2024-11-13 06:46:00
Source des images, Giulia Spadoni
- Auteur, Almudena de Cabo
- Titre de l’auteur, HayFestivalArequipa@BBCMundo
L’écrivain et philosophe Karima Ziali est une fille de la diaspora marocaine.
Il est arrivé en Catalogne alors qu’il avait à peine 3 ans, en 1989, fuyant la région conflictuelle du Rif. Plus de trois décennies plus tard, elle se considère à parts égales comme catalane et rifaine et évite les étiquettes que les gens veulent lui imposer de l’extérieur.
Elle a appris à naviguer dans ce qu’elle appelle la « soupe culturelle », un mélange d’identités dans lequel se retrouvent de nombreux autres migrants.
Son premier roman « Une prière sans Dieu » Cela naît précisément de la nécessité de lutter contre les stéréotypes. Il le fait à travers son protagoniste, Morad, un jeune issu d’une famille musulmane, qui a grandi en Catalogne et souhaite étudier la philosophie, même si cela contredit la volonté de sa mère, Farida.
Le jeune lutte contre une crise d’identité qui le confronte à ce qu’il est ou à ce qu’il est censé être et au fait de grandir dans un environnement où il est conscient de certaines différences.
BBC Mundo s’est entretenu avec Ziali dans le cadre du Il y a le Festival d’Arequipaqui est célébrée du 7 au 10 novembre.
Le titre de votre livre, « Une prière sans Dieu », fait référence à la recherche de la prière dans le sacré, en dehors d’un code religieux. Pourquoi avez-vous décidé de concentrer votre livre là-dessus ?
Le titre est toujours l’élément le plus complexe d’un livre.

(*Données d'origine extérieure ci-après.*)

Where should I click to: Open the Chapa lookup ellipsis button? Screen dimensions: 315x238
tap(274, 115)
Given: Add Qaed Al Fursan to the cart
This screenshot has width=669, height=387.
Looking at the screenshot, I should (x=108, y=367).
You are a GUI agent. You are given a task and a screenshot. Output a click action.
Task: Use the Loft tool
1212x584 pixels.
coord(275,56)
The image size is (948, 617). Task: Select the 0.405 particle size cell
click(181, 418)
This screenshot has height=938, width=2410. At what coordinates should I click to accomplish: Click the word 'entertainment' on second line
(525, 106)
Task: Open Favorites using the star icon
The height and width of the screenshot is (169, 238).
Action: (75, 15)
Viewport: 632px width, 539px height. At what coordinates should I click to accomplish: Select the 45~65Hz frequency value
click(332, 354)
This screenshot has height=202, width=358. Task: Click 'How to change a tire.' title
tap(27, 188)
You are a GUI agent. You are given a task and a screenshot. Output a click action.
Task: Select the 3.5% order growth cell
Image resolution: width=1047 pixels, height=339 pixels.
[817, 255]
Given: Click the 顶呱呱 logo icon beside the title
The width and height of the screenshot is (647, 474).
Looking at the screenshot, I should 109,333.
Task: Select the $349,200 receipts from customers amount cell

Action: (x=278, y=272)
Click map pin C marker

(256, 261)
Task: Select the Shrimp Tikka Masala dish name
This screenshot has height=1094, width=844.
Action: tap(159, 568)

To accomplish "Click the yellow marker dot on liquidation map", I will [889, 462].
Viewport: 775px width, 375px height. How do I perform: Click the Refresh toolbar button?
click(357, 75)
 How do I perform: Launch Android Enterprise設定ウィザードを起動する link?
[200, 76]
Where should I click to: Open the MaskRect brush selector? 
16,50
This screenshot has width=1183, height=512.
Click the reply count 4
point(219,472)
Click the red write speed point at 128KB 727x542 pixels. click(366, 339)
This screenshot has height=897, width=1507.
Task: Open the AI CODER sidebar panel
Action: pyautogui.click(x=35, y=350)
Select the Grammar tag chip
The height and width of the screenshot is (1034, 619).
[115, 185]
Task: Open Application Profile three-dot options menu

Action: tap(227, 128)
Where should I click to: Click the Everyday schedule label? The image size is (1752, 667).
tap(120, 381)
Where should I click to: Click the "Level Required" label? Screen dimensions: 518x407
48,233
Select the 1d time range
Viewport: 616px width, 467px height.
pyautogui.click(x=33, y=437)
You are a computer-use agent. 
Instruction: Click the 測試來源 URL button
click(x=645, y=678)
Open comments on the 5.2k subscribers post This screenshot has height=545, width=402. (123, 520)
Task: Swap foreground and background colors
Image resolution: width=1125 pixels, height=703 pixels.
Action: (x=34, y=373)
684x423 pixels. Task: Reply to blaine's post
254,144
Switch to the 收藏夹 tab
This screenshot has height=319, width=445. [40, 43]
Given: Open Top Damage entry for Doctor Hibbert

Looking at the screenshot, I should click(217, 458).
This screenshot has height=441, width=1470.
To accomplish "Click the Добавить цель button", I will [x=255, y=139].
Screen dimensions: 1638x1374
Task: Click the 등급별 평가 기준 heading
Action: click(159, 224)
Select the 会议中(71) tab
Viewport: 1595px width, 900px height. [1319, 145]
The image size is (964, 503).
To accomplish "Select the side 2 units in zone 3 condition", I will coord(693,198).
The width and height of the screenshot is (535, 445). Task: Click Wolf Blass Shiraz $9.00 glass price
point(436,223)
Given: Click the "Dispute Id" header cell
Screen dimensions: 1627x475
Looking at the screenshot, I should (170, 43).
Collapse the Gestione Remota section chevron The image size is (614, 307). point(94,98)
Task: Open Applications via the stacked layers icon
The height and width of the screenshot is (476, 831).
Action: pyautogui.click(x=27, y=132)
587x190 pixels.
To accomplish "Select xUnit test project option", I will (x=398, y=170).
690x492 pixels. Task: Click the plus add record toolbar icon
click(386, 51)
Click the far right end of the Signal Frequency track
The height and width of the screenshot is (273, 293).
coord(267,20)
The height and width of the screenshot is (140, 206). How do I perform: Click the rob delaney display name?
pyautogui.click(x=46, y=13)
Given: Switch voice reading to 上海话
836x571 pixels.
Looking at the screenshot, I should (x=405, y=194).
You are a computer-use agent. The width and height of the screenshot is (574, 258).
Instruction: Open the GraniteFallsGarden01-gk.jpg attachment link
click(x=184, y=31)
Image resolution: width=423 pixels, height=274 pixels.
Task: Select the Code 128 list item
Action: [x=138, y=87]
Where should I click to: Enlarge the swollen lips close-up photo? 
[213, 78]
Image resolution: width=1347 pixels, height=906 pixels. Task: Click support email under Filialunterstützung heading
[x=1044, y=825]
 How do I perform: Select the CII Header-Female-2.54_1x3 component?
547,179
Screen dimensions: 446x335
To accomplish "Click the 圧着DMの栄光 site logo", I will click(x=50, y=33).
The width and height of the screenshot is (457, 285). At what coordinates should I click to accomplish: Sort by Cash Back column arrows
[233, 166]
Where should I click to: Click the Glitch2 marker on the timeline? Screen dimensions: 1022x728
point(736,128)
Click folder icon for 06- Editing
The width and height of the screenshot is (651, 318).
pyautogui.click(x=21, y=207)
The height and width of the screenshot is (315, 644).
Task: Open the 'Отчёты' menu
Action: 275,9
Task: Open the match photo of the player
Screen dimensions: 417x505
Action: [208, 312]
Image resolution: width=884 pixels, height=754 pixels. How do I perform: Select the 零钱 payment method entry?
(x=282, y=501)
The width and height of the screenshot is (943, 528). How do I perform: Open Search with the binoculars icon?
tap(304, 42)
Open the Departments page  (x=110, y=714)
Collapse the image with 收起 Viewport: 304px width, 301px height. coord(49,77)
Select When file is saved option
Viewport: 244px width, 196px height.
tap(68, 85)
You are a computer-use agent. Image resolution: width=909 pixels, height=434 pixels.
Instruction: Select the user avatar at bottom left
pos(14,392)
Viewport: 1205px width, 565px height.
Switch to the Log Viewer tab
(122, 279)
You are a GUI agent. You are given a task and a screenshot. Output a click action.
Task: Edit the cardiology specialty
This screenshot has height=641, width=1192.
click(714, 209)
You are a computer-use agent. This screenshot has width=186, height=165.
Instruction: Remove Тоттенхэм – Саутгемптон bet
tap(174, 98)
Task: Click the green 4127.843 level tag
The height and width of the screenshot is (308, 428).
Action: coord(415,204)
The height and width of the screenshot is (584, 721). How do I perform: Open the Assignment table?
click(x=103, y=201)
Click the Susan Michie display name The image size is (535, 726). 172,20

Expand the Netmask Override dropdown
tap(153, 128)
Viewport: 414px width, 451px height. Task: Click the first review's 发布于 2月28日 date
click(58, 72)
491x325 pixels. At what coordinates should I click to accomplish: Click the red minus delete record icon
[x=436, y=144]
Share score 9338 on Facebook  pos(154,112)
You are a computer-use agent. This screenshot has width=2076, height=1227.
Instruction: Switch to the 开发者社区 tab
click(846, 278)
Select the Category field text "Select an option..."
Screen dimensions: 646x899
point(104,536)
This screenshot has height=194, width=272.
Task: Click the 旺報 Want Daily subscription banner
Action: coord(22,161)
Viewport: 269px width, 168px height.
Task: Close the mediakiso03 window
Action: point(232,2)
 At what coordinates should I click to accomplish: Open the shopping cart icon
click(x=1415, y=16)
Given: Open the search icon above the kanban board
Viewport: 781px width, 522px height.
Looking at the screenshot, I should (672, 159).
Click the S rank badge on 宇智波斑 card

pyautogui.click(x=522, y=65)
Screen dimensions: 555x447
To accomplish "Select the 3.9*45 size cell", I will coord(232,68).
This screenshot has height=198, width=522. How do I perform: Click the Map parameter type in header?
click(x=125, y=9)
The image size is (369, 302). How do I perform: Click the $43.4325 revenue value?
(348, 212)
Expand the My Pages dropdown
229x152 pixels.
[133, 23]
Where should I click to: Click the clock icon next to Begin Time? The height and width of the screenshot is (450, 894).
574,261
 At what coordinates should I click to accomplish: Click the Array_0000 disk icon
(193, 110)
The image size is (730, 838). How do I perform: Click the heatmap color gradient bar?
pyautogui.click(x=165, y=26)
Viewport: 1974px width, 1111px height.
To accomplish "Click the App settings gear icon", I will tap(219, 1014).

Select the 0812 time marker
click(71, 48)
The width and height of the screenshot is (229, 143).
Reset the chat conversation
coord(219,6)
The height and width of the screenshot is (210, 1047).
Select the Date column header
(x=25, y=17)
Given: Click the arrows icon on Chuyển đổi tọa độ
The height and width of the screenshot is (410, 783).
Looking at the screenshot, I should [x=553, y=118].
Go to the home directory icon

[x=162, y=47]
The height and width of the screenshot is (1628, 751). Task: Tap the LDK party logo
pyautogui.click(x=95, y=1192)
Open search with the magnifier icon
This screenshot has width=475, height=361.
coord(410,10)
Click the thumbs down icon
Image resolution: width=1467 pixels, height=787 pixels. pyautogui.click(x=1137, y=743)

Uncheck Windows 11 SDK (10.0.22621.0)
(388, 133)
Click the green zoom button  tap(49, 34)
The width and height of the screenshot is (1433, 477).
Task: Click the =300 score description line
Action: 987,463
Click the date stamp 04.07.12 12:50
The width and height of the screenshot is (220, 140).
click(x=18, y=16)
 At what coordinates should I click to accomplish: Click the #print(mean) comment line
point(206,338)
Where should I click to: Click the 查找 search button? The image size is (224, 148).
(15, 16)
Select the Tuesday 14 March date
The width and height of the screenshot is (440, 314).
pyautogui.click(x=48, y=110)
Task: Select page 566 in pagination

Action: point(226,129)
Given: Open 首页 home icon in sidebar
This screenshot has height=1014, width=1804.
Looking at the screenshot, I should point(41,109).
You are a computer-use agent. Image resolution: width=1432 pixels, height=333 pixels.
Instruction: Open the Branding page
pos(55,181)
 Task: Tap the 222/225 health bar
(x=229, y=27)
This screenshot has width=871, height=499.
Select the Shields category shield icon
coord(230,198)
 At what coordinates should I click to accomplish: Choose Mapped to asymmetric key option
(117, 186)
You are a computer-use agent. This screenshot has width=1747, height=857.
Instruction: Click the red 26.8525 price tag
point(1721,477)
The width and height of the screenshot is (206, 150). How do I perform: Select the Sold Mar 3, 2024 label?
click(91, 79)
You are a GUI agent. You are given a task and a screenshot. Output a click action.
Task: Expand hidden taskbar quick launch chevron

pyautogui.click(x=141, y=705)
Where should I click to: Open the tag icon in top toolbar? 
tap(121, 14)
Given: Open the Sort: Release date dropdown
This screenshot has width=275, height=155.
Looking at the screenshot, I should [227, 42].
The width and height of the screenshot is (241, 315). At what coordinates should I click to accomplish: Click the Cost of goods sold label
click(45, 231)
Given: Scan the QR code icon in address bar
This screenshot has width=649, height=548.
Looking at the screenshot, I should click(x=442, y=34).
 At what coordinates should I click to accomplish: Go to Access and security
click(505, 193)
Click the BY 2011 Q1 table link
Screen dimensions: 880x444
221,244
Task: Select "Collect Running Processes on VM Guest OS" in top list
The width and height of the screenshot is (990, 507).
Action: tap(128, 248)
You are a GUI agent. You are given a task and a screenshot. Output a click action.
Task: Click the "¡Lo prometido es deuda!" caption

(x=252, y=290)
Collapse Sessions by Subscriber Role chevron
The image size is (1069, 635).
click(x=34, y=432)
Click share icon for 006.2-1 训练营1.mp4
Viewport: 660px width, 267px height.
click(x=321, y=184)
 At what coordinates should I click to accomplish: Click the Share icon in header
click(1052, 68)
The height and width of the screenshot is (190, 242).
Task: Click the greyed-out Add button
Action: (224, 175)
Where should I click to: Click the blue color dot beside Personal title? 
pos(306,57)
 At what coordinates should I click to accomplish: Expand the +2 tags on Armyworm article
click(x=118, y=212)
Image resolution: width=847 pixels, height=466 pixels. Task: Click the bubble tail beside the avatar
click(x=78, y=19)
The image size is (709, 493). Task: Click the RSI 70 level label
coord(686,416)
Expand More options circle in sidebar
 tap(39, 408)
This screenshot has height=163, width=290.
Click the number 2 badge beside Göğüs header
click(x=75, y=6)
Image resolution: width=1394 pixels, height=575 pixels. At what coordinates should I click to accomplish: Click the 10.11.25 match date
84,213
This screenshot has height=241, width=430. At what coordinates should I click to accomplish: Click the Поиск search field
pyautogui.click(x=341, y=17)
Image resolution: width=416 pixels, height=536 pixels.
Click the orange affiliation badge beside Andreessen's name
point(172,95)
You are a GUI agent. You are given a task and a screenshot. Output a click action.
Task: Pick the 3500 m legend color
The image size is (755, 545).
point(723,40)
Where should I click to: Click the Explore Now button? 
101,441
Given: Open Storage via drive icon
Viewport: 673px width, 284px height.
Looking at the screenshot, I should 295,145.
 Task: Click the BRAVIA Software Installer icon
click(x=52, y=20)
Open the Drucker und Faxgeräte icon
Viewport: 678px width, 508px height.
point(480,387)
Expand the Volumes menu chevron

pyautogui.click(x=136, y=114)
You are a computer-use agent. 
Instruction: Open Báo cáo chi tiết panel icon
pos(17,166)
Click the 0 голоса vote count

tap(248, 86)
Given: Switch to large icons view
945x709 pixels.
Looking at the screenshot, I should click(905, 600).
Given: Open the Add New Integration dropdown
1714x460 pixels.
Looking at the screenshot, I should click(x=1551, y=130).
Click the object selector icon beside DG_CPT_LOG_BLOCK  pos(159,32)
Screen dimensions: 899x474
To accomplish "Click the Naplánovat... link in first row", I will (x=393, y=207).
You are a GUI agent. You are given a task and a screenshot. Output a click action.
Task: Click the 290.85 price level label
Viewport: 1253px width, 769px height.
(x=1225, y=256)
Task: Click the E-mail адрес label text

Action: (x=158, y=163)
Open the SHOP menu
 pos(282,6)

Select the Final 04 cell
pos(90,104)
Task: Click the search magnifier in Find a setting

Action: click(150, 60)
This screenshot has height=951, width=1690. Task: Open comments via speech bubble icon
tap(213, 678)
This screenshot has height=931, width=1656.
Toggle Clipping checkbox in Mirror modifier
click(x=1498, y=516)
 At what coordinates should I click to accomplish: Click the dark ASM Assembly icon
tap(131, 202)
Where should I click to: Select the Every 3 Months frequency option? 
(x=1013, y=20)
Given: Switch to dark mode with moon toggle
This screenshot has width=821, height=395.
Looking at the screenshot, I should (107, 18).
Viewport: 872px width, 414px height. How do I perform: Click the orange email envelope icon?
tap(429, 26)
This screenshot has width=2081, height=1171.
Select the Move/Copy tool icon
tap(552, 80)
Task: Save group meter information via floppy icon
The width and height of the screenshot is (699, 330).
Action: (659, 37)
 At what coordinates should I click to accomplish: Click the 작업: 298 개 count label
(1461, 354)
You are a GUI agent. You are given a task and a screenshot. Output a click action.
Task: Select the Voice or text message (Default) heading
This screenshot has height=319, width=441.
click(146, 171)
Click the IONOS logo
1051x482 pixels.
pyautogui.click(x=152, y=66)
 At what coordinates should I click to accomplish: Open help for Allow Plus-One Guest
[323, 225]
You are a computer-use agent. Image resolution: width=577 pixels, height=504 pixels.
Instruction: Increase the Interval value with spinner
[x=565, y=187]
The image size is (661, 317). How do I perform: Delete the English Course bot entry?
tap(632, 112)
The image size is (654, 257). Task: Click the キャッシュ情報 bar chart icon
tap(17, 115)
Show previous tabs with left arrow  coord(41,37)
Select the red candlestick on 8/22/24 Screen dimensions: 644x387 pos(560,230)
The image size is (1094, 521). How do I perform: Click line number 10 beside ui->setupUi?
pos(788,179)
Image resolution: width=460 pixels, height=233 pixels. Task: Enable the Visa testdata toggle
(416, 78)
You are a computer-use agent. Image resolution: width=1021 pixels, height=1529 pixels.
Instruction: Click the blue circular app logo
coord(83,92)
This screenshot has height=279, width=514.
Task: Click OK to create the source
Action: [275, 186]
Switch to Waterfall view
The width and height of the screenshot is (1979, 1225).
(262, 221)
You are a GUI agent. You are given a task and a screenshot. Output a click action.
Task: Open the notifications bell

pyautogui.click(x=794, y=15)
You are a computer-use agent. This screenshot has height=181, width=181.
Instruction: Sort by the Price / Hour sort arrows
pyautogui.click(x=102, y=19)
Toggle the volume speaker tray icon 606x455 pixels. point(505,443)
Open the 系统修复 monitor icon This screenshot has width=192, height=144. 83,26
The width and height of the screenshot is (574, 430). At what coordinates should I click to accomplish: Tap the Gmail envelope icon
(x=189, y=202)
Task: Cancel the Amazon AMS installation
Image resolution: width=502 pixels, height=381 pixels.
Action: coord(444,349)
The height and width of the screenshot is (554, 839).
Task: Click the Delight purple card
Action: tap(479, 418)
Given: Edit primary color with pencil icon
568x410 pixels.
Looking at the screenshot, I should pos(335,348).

Il m’a vraiment fallu des mois pour découvrir l’utilité de ce titre, qui n’est compris qu’à la fin de toute l’histoire de Morad et de ce qu’implique sa blessure, une blessure commune, mais qui prend ce ton dur du fait qu’elle est liée au monde religieux, celui de la famille, de la tradition et de l’identité.
Mais que signifie pour vous ce besoin de prier ?
Je dis toujours que ma première religion consciente était catholique, même si je viens d’une famille majoritairement musulmane.
Durant l’école primaire, j’ai fréquenté une école catholique où il y avait la prière du matin, et pour moi c’était un acte naturel et naturalisé.
Puis, lorsque j’ai réalisé que j’étais en réalité issu d’une tradition religieuse différente, cette confrontation a commencé à me marquer et j’ai commencé à m’interroger sur ce qu’était cet acte de prière.
Mais ce n’est que lorsque j’ai commencé mes études de philosophie que j’ai commencé à me confronter plus ouvertement au sens de la religion et à ce que signifie l’exercice de la prière.
Maintenant, après tout ce voyage, cette course, la prière est un acte très naturel dans lequel quelqu’un cherche une connexion avec quelque chose qui le sort de son monde traumatisant.
Vous ouvrez le roman avec une citation du psychanalyste et psychologue social Erich Fromm, qui décrit la liberté comme le premier acte véritablement humain. Sommes-nous, comme le dit Morad, des ennemis de notre propre liberté ?
Il n’y avait pas d’autre moyen de commencer ce livre.
Pour moi, la clé de la liberté est ce qui marque le chemin et le rythme de Morad. Sans cela, il serait incapable de se confronter à la tradition, de remettre en question la religion et sa sexualité.
J’ai choisi cette citation parce qu’elle relie très bien ce droit qu’a Morad d’exercer sa pleine liberté et de le faire sans aucune crainte.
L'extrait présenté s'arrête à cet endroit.